In spite of rising violence, the US and Britain continue to claim small victories in Iraq. A week ago, British and Italian forces handed over control to Iraqi forces of the southern province of Dhi Qar. At a ceremony in the provincial capital, Nassiriyah, Iraqi Prime Minister Nuri Maliki described the handover as a "great day". Dhi Qar, one of the country's more pacific provinces, is the second of 18 to be transferred. Adjacent Muthanna was handed over in July. Both were under British control since the US and UK invaded Iraq in 2003 but 1,800 Italian troops have been operating under British command in Dhi Qar, carrying out security duties and training Iraqi troops. The Italians are set to go home in the coming weeks.

While Iraqi military and police are assuming security responsibility in the province, British troops will retain "operational over-watch" and assist in emergencies.

However, the handover did not signal a reduction in foreign troop levels in Iraq. Britain plans to maintain its current deployment of 7,000 while the US, which added 15,000 troops over recent months, has said it will not reduce the present level of 147,000 until next spring. The Pentagon had earlier said it would draw down the deployment to 100,000 by the end of 2006. The duty of 4,000 battle-hardened and war-weary soldiers deployed in restive Ramadi, west of Baghdad, has been extended this week by a month and a half. The US is also foregoing reductions in its 21,000-soldier force in Afghanistan, for the time being.

According to The Los Angeles Times, the US Army Chief Peter Schoomaker has postponed submission of his service's budget in order to put pressure on the Bush administration to increase the allocation for the army. The general is seeking $138.8 billion, nearly $25 billion over the limit set by Defence Secretary Donald Rumsfeld. This was an unprecedented move for a service head, but it reflects discontents in both senior staff, middle-ranking officers and the common soldiery who complain that they do not have enough men or enough equipment to do the job of pacifying the Wild West of Iraq.

Following last week's publication of a report by US intelligence agencies saying that the war in Iraq is fuelling worldwide "terrorism", two retired generals went on record calling for Rumsfeld's resignation. Major General John Batiste, a veteran critic of the Bush administration, said that Rumsfeld and his colleagues failed to come clean about the war for fear of losing public support.

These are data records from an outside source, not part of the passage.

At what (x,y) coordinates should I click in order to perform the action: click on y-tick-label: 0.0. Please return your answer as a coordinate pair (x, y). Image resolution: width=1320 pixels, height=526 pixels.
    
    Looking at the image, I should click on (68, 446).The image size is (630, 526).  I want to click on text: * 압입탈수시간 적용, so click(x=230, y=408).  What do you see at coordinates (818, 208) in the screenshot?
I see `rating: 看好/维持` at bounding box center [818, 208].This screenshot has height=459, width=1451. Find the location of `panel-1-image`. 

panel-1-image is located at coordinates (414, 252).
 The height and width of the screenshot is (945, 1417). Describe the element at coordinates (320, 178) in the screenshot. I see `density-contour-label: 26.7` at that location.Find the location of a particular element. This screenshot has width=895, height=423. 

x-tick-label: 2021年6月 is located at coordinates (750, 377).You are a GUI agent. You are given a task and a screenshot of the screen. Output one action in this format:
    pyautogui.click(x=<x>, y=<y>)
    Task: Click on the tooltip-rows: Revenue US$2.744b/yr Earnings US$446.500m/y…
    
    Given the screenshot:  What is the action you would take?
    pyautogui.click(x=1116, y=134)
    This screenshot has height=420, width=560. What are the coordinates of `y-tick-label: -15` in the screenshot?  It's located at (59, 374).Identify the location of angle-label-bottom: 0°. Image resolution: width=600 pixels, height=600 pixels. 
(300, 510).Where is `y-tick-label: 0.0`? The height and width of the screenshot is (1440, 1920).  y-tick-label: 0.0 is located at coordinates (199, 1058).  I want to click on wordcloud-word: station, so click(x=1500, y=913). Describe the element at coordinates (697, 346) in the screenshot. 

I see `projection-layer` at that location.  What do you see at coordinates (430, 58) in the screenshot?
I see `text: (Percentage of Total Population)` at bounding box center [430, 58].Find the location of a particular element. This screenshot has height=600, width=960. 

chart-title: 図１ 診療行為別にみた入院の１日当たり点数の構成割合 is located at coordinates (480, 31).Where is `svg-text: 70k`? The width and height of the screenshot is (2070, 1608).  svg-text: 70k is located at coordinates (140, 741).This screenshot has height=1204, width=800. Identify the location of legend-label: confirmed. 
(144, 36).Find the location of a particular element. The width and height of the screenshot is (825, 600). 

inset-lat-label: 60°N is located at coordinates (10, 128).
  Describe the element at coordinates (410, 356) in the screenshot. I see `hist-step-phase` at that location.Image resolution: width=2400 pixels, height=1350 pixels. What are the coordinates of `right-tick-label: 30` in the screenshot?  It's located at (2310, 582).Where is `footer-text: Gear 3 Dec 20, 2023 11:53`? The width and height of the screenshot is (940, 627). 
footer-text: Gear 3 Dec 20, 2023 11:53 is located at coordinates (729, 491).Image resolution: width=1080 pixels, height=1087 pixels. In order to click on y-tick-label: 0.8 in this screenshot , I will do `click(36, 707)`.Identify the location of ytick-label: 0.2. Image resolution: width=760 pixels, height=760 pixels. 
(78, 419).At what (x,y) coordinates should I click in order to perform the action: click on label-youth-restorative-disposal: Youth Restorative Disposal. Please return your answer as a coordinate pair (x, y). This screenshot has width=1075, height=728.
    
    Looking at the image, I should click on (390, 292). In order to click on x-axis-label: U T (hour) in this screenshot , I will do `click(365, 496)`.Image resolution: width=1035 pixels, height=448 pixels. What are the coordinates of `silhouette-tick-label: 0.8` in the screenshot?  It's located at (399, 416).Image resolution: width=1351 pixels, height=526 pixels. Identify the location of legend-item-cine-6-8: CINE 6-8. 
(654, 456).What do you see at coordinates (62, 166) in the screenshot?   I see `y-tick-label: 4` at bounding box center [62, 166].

Major General Paul Eaton called Rumsfeld "incompetent strategically, operationally and tactically", and called for him and his team to be replaced.

Rumsfeld's plan to turn the US military into a lean, high-tech force has proved to be disaster at a time Washington is fighting wars in Iraq and Afghanistan with too few troops and outdated or insufficient equipment.

Washington cannot afford to cut its deployment or pare budgets. Violence of all kinds from a variety of quarters is rising throughout Iraq. According to a recent UN survey, fatalities reached an unprecedented high of 3,590 in July. Although there was a dip to 3,009 in August, the office of the UN Assistance Mission said the daily death toll averages 100. The monthly figure for January was 710. Of the combined total of 6,599 for July and August, 5,106 were killed in the capital. But official figures are almost certainly well below the true total because many bodies are not found and many deaths are not reported.

Deterioration in the security situation has led to greater Sunni alienation from the US and its allies. An opinion poll conducted by the US Department of Defence reveals that 75 per cent of Arab Sunnis now support the insurgency. In 2003, only 14 per cent backed violent opposition to the occupation. Two other polls show that 65-71 per cent of Iraqis want US-led foreign forces to immediately pull out of the country.

According to a State Department report, "majorities in all regions except Kurdish areas state that the Multi-National Force-Iraq (MNF-I) should withdraw immediately", adding that "the MNF-I's departure would make [Iraqis] feel safer and decrease violence".

The main reason Iraqis seek the departure of foreign forces is the US failure to establish a viable authority in the country and to stem the rising tide of insurgent, jihadist, ethnic and sectarian violence which threatens to engulf all the citizens of Iraq.